American baseball player (born 1989)

Branden Henry Pinder (born January 26, 1989) is an American former professional baseball pitcher. He played in Major League Baseball for the New York Yankees in 2015 and 2016.

== Career ==
===Amateur and Minors===
Pinder played college baseball at Santa Ana College and Long Beach State University. He was drafted by the New York Yankees in the 16th round of the 2011 Major League Baseball draft. He made his professional debut for the Staten Island Yankees that season. In 31 innings over 24 games, he was 2–2 with a 1.16 earned run average (ERA), 14 saves and 38 strikeouts. Pinder played 2012 with the Tampa Yankees and pitched in one game for the Trenton Thunder. He was 2–6 with a 2.74 ERA, nine saves and 67 strikeouts in 69 innings. He played the 2013 season with Tampa and Trenton. He had a 2–3 record, 4.42 ERA, six saves and 72 strikeouts in 73 1/3 innings. Pinder started the 2014 season back with Trenton. After recording a 0.56 ERA through 16 innings to start the season, he was promoted to the Scranton/Wilkes-Barre RailRiders.

===New York Yankees===
On April 15, 2015, Pinder made his major league debut against the Baltimore Orioles, going one inning and allowing one hit in a 7-5 loss. He was optioned to Triple-A on April 21 in exchange for Chasen Shreve. He was recalled on May 9 after Chris Martin was placed on the disabled list. He was sent back down on May 24 to make room for Jacob Lindgren. On June 19, Pinder was called up yet again after Martin was optioned to Triple-A, but was again sent down on June 25. He was again called up on July 18 and then demoted on July 25. Pinder was called up on August 2, sent down on August 12, and recalled on August 22. On August 30, Pinder collected his first major league hit, an RBI double, off Atlanta Braves pitcher Jake Brigham. It would be the only at-bat of his career, giving him a career batting average of 1.000. He finished the 2015 season by making 25 relief appearances with an 0-2 record and a 2.93 ERA.

PROBLEMS TO WORK ON »
- a) Please copy the stretch of the Pinder biography from "American baseball player" through "2015 and 2016.".
- b) According to the Pinder biography, in which round of the 2011 Major League Baseball draft did the Yankees select him?
- c) Go on with the Pinder biography, starting after its final sentence.
The lines that come after this are separate material.

GIVEN DATA »
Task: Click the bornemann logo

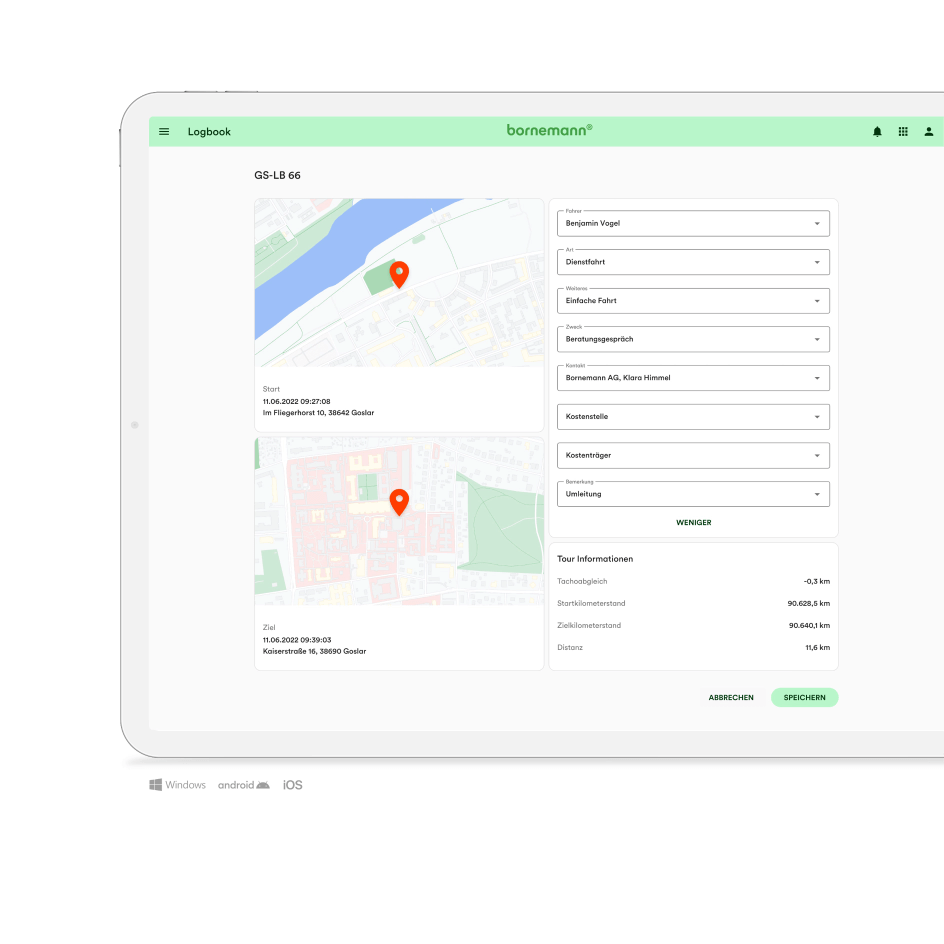Action: pyautogui.click(x=549, y=130)
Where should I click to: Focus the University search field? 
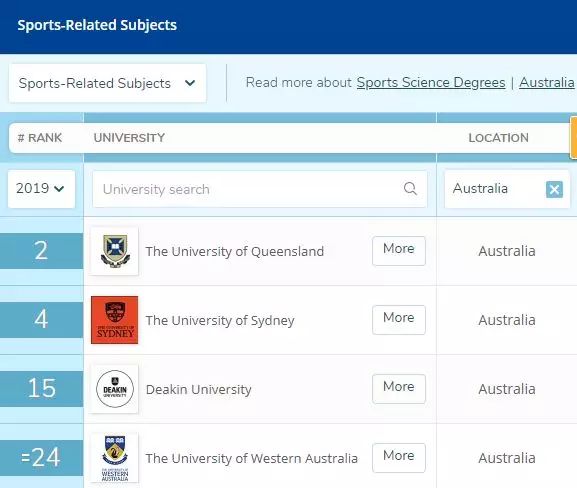[x=260, y=189]
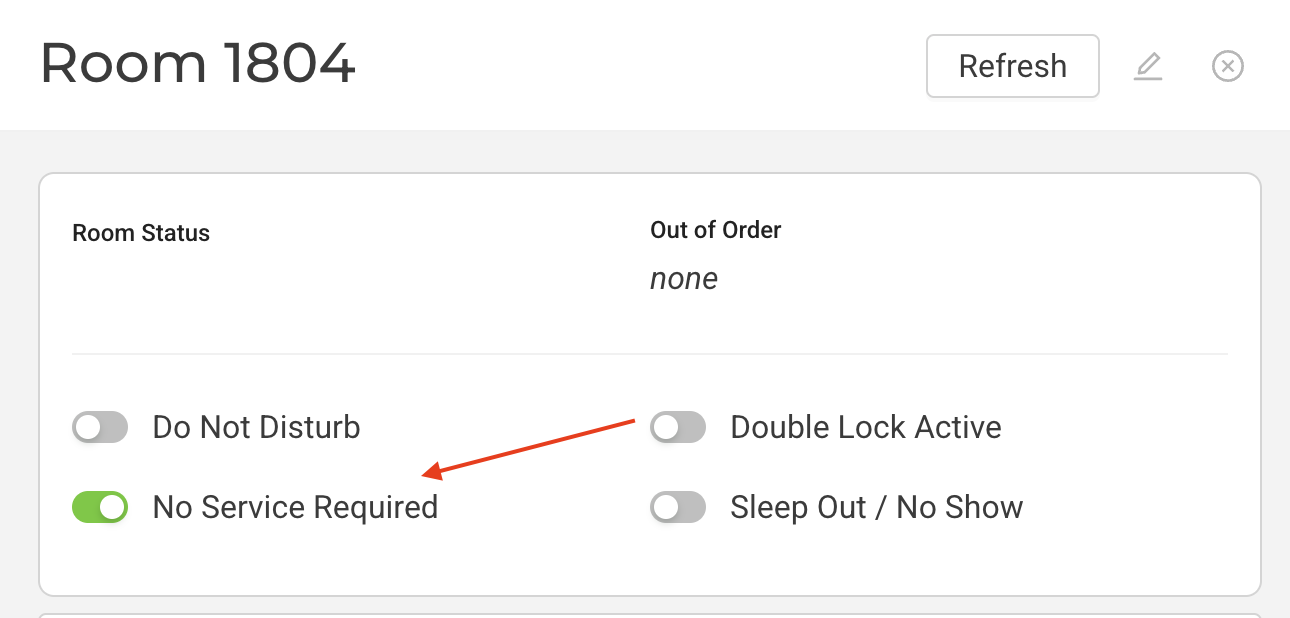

TASK RESULTS »
- a)
American baseball player (born 1989)

Branden Henry Pinder (born January 26, 1989) is an American former professional baseball pitcher. He played in Major League Baseball for the New York Yankees in 2015 and 2016.

- b) The 16th round.

- c)
On March 30, 2016, Pinder was cut from major league camp in spring training. He was called up on April 16. Pinder was placed on the 15-day disabled list with a right elbow strain on April 22. The next day, an MRI revealed that there was a partially torn UCL in the right elbow. After seeking a second opinion with Dr. James Andrews, Pinder decided to forgo the rest of the 2016 season as he chose to have Tommy John surgery. On November 8, Pinder was designated for assignment and outrighted to Triple-A. He began his rehab assignment on June 21, 2017. On July 27, he was released from the Yankees organization.

===Los Angeles Angels===
On August 3, 2017, Pinder signed a minor league contract with the Los Angeles Angels. He was invited to spring training in 2018. He was released on June 18, 2018.

===Long Island Ducks===
On June 25, 2018, Pinder signed with the Long Island Ducks of the Atlantic League of Professional Baseball. He announced his retirement on July 23, 2018. In 10 games 10 innings of relief he struggled terribly going 1-0 with a 9.90 ERA with 5 strikeouts.